### What is needed:
Please print exactly the lines from the one containing "Instruction: Open the Mi Hồng link" through the last line of the records, and only those. Leave out any pictures.

Screenshot grounding data
□ □ □ □ □

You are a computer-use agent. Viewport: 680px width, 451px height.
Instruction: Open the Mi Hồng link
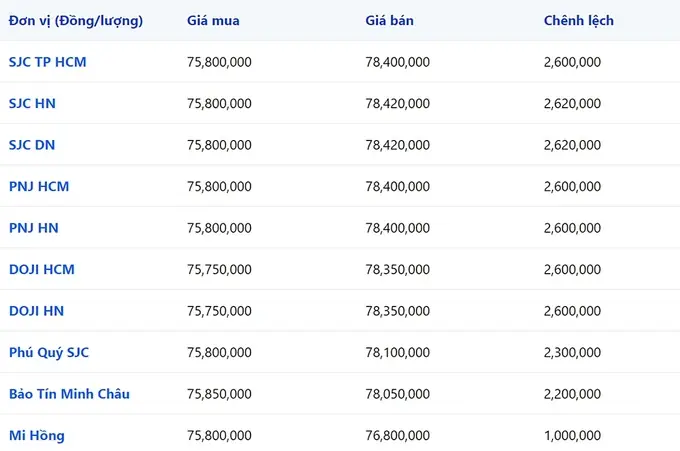coord(36,435)
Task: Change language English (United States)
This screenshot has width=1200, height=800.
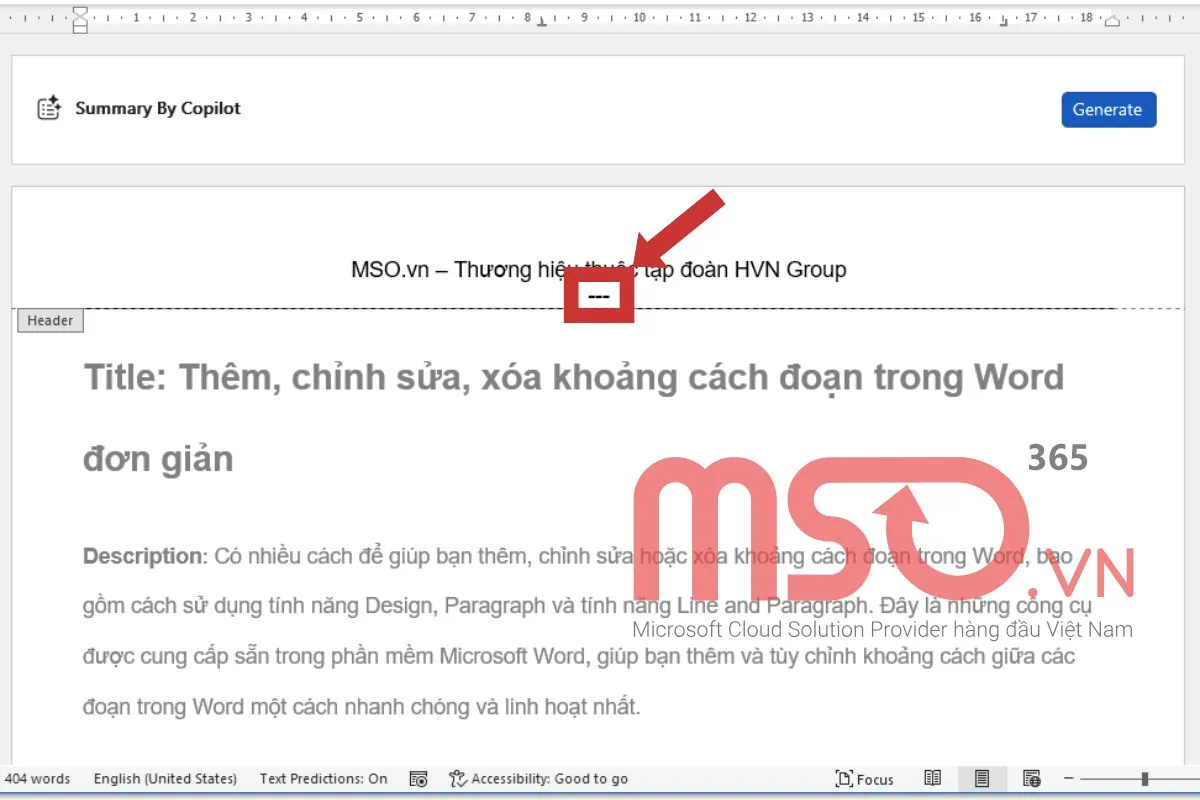Action: (165, 779)
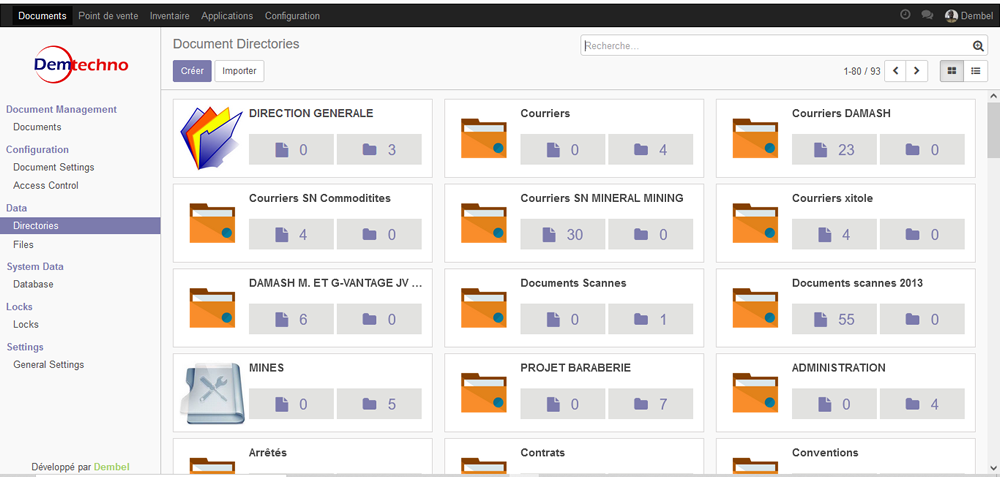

□ □ □ □ □

### Reply to the task:
Instruction: Open the Mi Hồng link
coord(36,435)
Task: Change language English (United States)
This screenshot has width=1200, height=800.
Action: (165, 779)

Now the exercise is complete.